十
途端に、部屋全体が薄暗くなった。
元就の後方にある窓は、陽の光が入らぬ様に、黒いカーテンが引かれている。
『情けなし。気配すら読めぬとは…』
幾ら時代が違うからと言って、自身の勘が鈍くなっている事に、元就は少なからず衝撃を受けていた。
負傷した左膝を庇いながら、チラリと、長曾我部へ視線を移す。
長曾我部が背にしている、出入口がある方の磨り硝子が填まった窓越しから、僅かな光が射し込んでいる。電気は勿論点いていない。
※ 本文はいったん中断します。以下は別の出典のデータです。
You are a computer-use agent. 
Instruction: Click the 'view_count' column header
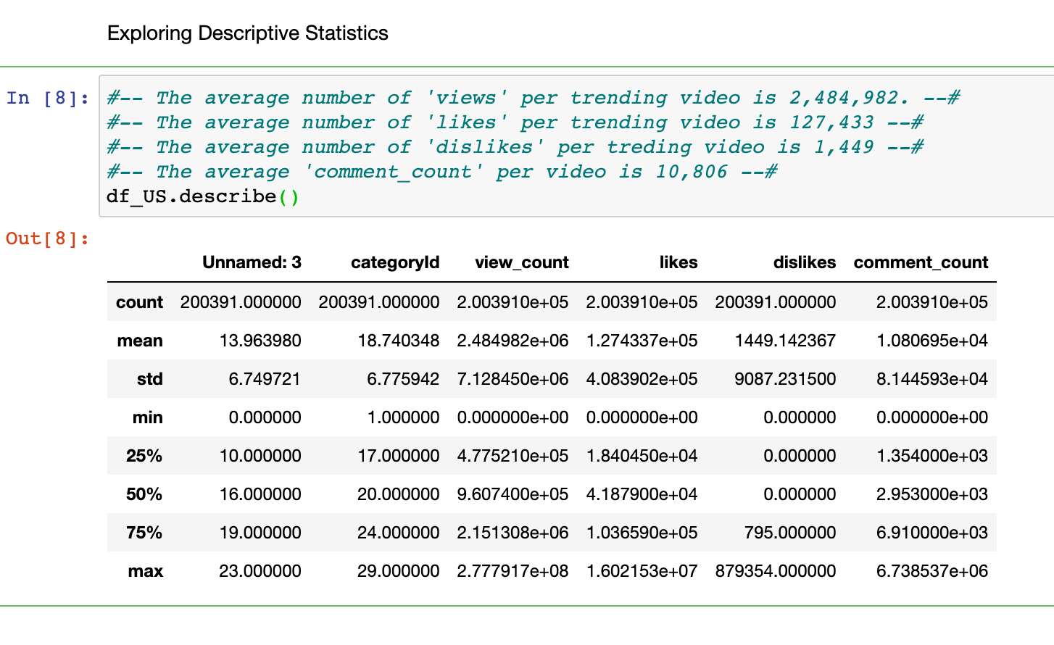click(521, 262)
淡い逆光を受けたその姿は、今朝見た夢を思い出させた。
「血ぃ出てんな」
そう言い、長曾我部が膝に触れる。
「…!うっ」
瞬間、傷の痛さとは別に、又、言い様の無い嫌悪感が元就を襲う。
まるで泥みたいに濁った感情が、傷口から流れ込んで来るみたいな…。そんな錯覚に陥る。
「だ、大丈夫だから…」
そう言って、相手から身体ごと視線を逸らす。
元就は、一分でも、一秒でも早くこの場から、長曾我部の元から逃げたくて、痛む膝を叱咤し、無理矢理にでも立ち上がろうとした。
「つっ…!」
だが、怪我をしたのが軸足だった為、踏ん張りきれずに、バランスを崩してしまう。
「…え?」
しかし、二度目の衝撃は訪れず、代わりに背筋が怖気立った。
背中に感じるのは、自分以外の体温。次いで、胸の前に回された腕と脇の下にある手の感触。
「無理すんなよ」
そして、先程より近い所から聞こえる声。
元就は、長曾我部に抱き留められていた。